Sedimentary nitrogen isotope (δ15Nsed) in Santa Barbara Basin (SBB) has been mostly interpreted as the record of the eastern tropical North Pacific (ETNP) intermediate water denitrification process. Nevertheless, debate remains regarding sources and control mechanisms of δ15Nsed signal in SBB. Multi-proxy analyses including δ15Nsed, total organic carbon (TOC), total nitrogen (TN), C/N ratio, and marine biomarkers were performed on a 46-cm sediment core (SBB-190629) collected from SBB in 2019. The core was dated with varve counting and 210Pb dating method, showing a depositional history of 1938–2019 CE with a sedimentation rate of 0.564 cm/year. The findings show that the δ15Nsed record (at ~0.25-year resolution) ranges from 6.24‰ to 7.43‰, which was affected by both local and remote forcing.

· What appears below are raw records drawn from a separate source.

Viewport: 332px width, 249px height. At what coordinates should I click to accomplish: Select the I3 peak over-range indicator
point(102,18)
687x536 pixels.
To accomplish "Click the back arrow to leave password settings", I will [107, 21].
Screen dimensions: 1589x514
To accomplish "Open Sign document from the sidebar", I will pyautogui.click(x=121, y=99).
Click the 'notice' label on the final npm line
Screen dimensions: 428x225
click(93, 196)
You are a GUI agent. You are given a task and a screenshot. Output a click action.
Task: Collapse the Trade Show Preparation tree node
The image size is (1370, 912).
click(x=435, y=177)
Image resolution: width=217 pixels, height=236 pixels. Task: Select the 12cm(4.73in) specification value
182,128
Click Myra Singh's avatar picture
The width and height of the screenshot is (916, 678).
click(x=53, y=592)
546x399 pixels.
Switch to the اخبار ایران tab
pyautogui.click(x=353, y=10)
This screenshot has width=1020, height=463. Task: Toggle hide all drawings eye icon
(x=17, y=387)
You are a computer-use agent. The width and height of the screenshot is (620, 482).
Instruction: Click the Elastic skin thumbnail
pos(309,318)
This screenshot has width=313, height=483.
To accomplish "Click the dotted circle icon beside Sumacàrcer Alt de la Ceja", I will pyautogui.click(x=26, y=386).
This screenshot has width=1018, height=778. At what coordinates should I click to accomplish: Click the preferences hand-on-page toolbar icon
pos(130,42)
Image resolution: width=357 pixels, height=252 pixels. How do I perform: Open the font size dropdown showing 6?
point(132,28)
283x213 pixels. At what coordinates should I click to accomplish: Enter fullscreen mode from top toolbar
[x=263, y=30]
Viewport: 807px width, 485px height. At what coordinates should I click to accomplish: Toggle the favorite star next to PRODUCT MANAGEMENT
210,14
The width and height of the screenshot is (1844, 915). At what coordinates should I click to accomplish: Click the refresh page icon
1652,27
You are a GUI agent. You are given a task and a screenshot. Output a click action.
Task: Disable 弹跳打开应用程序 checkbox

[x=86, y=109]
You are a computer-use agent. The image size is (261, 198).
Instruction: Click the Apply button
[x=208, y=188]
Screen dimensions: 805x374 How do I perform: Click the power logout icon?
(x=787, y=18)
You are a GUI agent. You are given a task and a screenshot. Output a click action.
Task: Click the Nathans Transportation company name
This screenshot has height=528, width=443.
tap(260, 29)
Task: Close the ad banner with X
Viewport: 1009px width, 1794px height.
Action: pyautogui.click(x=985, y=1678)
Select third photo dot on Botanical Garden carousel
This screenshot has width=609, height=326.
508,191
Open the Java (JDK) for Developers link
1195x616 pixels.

The long-term variations of the SBB δ15Nsed signature show a general decreasing trend from 1940 to the late 1980s, low values during 1980~2000, and an increase afterward, which is thought to reflect changes in ETNP denitrification induced by the strength of tropical trade winds. Our results also reveal a series of abrupt annual to multiannual changes, superimposed on the long-term variation mentioned above. The SBB local δ15N signal (Δδ15NSBB) is accessed by using the deviation from the mean δ15N (Δδ15N) of SBB-190629 to subtract the Δδ15N of the ETNP. The Δδ15NSBB record compares well with redox-sensitive proxies (Re/Mo ratio and C29 stanol/stenol ratio) from the SBB bottom water and with the OCmarine content calculated based on the C/N ratio mixing model, indicating that the Δδ15NSBB is mainly controlled by bottom water denitrification, which was induced by the change of upwelling intensity and marine productivity. Since various climatic factors (e.g., El Niño–Southern Oscillation (ENSO), Pacific Decadal Oscillation (PDO), and North Pacific Gyre Oscillation (NPGO)) have different impacts on the upwelling intensity (hence the marine productivity and denitrification) in SBB on different timescales, the influence of combined climatic factors on SBB denitrification is time dependent.